Durante algunos años impartí clases a
grupos de señoras de buena posición económica. En uno de ellos surgió el
interés por visitar la ciudad de Oaxaca que ninguna de ellas conocía y hacia
allí nos dirigimos en marzo de 1996. Como parte de las actividades planificadas
estaba previsto un recorrido por el Museo de Arte Contemporáneo en el que
próximamente se inauguraría la exposición “Lo que el viento a Juárez” con obras
del maestro Francisco Toledo. La frustración fue grande cuando llegando al
museo nos informaron que estaba cerrado al público en razón de los preparativos
por la citada muestra que se inauguraría al día siguiente.
Al momento de irnos, veo que el
maestro venía caminando hacia el museo; no me costó reconocerlo al advertir su
presencia tan peculiar. Mucho tiempo antes había leído en la prensa un reportaje
que le habían hecho y lo recordaba tanto por la sencillez que trasmitía su foto
como por el compromiso cariñoso que demostraba tener con su gente, con su
tierra y del que daba cuenta aquella nota. No había dudas: su persona le había
cerrado las puertas al personaje.
Comenté a mis alumnas que esa persona
que se acercaba era el maestro Toledo.
-No puede ser el pintor, mira su
aspecto –me dijo una de ellas.
-Es Toledo -repliqué.
-Estás equivocado, ¿no ves el descuido
de ese hombre?
-Es el maestro.
-Mira –dice otra de ellas- en mi casa
tengo un cuadro de Toledo que cuesta como cien mil dólares…

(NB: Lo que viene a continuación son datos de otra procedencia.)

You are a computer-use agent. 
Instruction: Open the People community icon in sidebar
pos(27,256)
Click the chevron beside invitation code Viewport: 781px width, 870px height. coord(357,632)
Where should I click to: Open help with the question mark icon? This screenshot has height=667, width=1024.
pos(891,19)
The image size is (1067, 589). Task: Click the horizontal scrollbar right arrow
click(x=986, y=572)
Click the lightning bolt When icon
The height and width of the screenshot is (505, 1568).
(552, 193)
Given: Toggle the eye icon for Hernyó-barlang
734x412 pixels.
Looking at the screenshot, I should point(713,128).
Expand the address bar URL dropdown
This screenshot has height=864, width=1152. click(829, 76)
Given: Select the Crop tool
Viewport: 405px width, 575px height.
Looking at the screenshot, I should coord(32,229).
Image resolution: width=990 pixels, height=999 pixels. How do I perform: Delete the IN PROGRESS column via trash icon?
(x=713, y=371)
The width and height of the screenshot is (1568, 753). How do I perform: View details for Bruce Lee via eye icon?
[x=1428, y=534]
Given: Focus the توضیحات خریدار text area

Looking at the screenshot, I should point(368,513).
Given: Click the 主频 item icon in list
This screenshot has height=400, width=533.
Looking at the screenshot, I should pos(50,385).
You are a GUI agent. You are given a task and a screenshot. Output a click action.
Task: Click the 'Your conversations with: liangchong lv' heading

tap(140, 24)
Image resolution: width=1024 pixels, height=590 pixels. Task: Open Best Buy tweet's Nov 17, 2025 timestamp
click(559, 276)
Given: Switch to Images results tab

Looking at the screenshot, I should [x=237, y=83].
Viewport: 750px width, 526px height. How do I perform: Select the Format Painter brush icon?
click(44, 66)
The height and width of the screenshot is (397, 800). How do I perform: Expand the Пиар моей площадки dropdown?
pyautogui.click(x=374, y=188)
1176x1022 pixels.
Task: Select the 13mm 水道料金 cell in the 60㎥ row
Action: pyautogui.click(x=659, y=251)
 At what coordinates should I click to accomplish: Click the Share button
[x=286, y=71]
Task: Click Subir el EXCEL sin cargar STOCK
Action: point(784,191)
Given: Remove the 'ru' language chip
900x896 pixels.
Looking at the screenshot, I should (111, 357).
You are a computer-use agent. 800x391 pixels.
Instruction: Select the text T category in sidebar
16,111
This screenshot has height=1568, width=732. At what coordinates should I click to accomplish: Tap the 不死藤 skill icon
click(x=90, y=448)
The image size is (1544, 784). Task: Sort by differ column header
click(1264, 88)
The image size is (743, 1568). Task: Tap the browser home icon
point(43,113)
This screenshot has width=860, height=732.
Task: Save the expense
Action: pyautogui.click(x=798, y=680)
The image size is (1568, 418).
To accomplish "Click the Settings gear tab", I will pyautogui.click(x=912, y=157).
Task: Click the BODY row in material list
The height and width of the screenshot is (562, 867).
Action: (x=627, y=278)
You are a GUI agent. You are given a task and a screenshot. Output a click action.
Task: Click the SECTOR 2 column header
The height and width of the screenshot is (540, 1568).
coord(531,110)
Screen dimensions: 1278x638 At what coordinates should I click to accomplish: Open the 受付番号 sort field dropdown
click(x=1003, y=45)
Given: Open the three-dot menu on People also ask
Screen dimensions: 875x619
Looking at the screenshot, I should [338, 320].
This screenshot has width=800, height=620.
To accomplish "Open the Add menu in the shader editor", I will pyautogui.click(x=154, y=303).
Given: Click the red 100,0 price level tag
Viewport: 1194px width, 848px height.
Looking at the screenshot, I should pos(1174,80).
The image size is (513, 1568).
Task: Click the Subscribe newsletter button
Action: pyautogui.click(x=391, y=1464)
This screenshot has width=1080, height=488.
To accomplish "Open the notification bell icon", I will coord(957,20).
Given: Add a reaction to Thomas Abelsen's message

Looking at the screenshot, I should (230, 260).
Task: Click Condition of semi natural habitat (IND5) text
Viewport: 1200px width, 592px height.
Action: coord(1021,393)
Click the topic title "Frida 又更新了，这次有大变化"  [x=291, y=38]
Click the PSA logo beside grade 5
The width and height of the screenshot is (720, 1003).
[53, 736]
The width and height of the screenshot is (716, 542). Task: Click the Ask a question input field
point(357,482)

-No sé si lo que me quieres decir es
que el cuadro que tienes vale más que él, pero ese señor es el maestro Toledo.
Con
muchas reticencias se acercaron al artista y una vez despejadas las dudas le
pidieron permiso para visitar la exposición que aun no estaba abierta al
público, a lo que el maestro accedió. Luego le pidieron fotografiarse con él,
lo que aceptó sin mayor entusiasmo. Jamás olvidaré su nerviosismo e incomodidad,
sus ganas de salir corriendo, su distancia con las poses y con los roles
estelares. Recuerdo con nitidez aquella escena en la que parecía que un pobre
hombre le había pedido a un grupo de modelos deslumbrantes, tomarse una foto
junto a ellas.
Tiempo después leí un texto de Andrés
Henestrosa, paisano suyo, que presenta un perfil del maestro Toledo.
(…) [Francisco] Toledo
se mueve en una realidad que tiene mucho de irreal, en una fantasía que no
desdeña ni anula el testimonio de los sentidos corporales. Las casas, las
mujeres, los hombres que pinta; los peces, los pájaros, los animales que
imagina, si no existieron ayer, existirán mañana. Toledo le da a la naturaleza
obras que cumplir. Esos colores si existían, él les ha dado nueva vibración,
temple nuevo, significado desconocido. Colores nunca oídos; ecos jamás vistos. (...)
Francisco Toledo
tiene mucho de tlacuilo, aquella venturosa combinación de escritor y pintor,
sin la cual no había artista verdadero ni cabal. Muchos de sus cuadros combinan
literatura y pintura pero la letra no comenta, no glosa el cuadro, como se ha
visto en la pintura mexicana contemporánea, sino que constituye algo así como
apuntes autobiográficos o son como notas de un artista. Y como están escritos
en idioma zapoteco, diríase que son textos jeroglíficos que hay que traducir e
interpretar, ni más ni menos que lo hacía el lector de nuestra antigüedad.
Textos llenos de humor, de desenfado; tales esos que se encuentran al lado de
sus autorretratos, en que se llama cara de perro, de coyote, de iguana, de
tortuga.
Toledo es
orgulloso, pero humilde; altivo, pero tímido; silencioso, pero elocuente;
severo en su ternura; parco en palabras, largo en obras. Gusta oír, pero más
oírse. Vive hacia adentro, entregado a un mundo que vislumbra y que trata de
exteriorizar, y, a veces, logra. Toledo es blanco cuando habla; indio cuando
calla y cuando pinta, que es su única manera de hablar.
El maestro Francisco Toledo proverbial
en su sencillez, ajeno a las poses, comprometido con su gente, presencia
indispensable en la vida cultural oaxaqueña.